Recycling repair traceability… How the luxury sector is organized

Faced with the climate emergency, the luxury giants are multiplying eco-development and recycling programs. “France is proactive: since January 1, it has adopted a law that prohibits the destruction of unsold goods and we are the only eco-organization in the world to request participation from brands of upholstery textiles and shoes. to contribute financially to the prevention and management of the end of life of their products”, underlines Maud Hardy, general manager of Refashion.

On the “polluter pays” principle, the eco-organization thus collected 50 million euros in 2021 from 6,000 brands for a volume of 700,000 tonnes of textile produced. Via its Web platform, it informs, finances sorting operators and helps Research & Development through the challenge of innovation. “The concern, in France and in Europe, is that we lack industrial tools allowing the recycling of waste”, continues Maud Hardy.

Repair and recycle

Initiatives abound, however. “The luxury sector must manufacture products of equal quality that last, that are repairable and repaired in order to have a second life”, insists Géraldine Vallejo, director of sustainable development programs at Kering. The group made a commitment, at the end of 2018, not to destroy any of its unsold products. The Chanel house has entered the capital of the recycler Authentic Material. Weturn, a start-up that won over the LVMH group, produces recycled yarn from dormant stocks that it resells to weavers-knitters. “Only 1% of the textile materials collected is recycled and reinserted in a closed loop. Today, when the consumer enters a store, he finds 100% new products. The objective by 2030 is that he will be offered 1/3 new, 1/3 second-hand and 1/3 recycled materials”, dreams its founder, Sophie Pignères.

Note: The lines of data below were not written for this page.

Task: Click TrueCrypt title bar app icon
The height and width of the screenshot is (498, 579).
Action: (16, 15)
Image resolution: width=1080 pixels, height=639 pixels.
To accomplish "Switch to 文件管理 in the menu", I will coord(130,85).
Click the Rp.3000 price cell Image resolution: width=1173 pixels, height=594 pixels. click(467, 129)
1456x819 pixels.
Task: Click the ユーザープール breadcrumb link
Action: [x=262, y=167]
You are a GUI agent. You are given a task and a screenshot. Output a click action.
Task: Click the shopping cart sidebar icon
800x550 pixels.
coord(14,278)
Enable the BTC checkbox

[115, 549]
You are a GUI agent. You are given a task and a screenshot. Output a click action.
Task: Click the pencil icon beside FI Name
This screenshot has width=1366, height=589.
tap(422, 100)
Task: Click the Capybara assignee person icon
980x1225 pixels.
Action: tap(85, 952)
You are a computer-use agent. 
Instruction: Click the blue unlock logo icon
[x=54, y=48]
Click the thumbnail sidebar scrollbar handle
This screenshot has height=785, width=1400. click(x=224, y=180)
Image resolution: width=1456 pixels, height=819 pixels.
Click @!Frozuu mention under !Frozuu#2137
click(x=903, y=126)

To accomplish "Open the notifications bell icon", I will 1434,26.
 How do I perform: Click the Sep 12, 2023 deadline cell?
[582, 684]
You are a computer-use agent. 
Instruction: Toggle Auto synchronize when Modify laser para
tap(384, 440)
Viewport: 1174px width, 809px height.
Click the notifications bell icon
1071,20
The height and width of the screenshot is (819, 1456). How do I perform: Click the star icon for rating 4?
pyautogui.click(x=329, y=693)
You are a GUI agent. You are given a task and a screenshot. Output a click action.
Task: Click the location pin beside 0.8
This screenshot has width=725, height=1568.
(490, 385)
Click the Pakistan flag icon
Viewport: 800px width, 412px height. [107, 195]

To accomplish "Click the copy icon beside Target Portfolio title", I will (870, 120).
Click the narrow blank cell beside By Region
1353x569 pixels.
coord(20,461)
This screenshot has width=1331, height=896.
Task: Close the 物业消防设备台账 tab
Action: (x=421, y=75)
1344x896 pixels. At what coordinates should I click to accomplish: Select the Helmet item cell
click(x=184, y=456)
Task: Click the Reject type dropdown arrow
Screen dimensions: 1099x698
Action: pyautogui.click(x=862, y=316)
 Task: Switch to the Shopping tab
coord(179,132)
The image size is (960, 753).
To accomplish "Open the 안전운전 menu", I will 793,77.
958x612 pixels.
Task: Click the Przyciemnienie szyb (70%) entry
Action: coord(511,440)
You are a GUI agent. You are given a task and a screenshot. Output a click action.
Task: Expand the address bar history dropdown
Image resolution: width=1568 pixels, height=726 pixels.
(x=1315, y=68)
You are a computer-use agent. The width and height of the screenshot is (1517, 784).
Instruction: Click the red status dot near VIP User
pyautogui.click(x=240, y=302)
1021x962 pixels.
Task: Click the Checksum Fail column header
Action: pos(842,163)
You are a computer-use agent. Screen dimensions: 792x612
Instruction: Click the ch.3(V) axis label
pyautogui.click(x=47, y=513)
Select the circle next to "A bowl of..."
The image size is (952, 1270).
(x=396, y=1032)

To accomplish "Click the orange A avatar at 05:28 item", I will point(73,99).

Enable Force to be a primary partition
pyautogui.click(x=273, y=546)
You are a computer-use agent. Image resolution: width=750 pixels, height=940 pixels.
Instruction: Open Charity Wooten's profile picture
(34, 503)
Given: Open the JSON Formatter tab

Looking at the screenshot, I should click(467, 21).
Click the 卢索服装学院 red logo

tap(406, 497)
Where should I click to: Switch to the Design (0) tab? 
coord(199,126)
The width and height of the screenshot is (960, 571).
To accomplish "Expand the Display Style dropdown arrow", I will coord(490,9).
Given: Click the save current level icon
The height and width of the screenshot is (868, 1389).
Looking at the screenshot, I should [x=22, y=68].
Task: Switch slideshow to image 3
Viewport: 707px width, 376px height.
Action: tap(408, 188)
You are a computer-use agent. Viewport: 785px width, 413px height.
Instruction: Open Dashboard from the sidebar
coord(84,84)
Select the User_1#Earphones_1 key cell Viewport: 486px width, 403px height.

At Nona Source, “we connect the unused stocks of the twelve luxury houses belonging to the LVMH group and young designers with, as a result, a reduction of 70% on the price of new”, details Romain Brabo, its co-founder. The young eco-responsible brand Jaquett could not have launched without this platform. “We supplied ourselves from her for our first three collections, specifies the designer Arevik Alaverdyan. Recycling and traceability are now customer requests, especially at the top of the range.”

Recreate beauty

Another trend: upcycling, or “surcycling” in French. Virgil Abloh, then artistic director of Louis Vuitton, thus presented in 2020 the “Upcycling Ideology” collection, designed from old looks. In 2021, the American second-hand platform The RealReal launched “ReCollection”. The principle ? Convert damaged clothes into luxury pieces. Balenciaga, Dries Van Noten, Jacquemus or Stella McCartney joined the program. And some fifty parts upcycled by Atelier & Repairs were offered to the 20 million or so members of The RealReal. More recently, Arthus Bertrand launched “Collector”, a program to collect and recover recycled gold. A new luxury, circular and sustainable!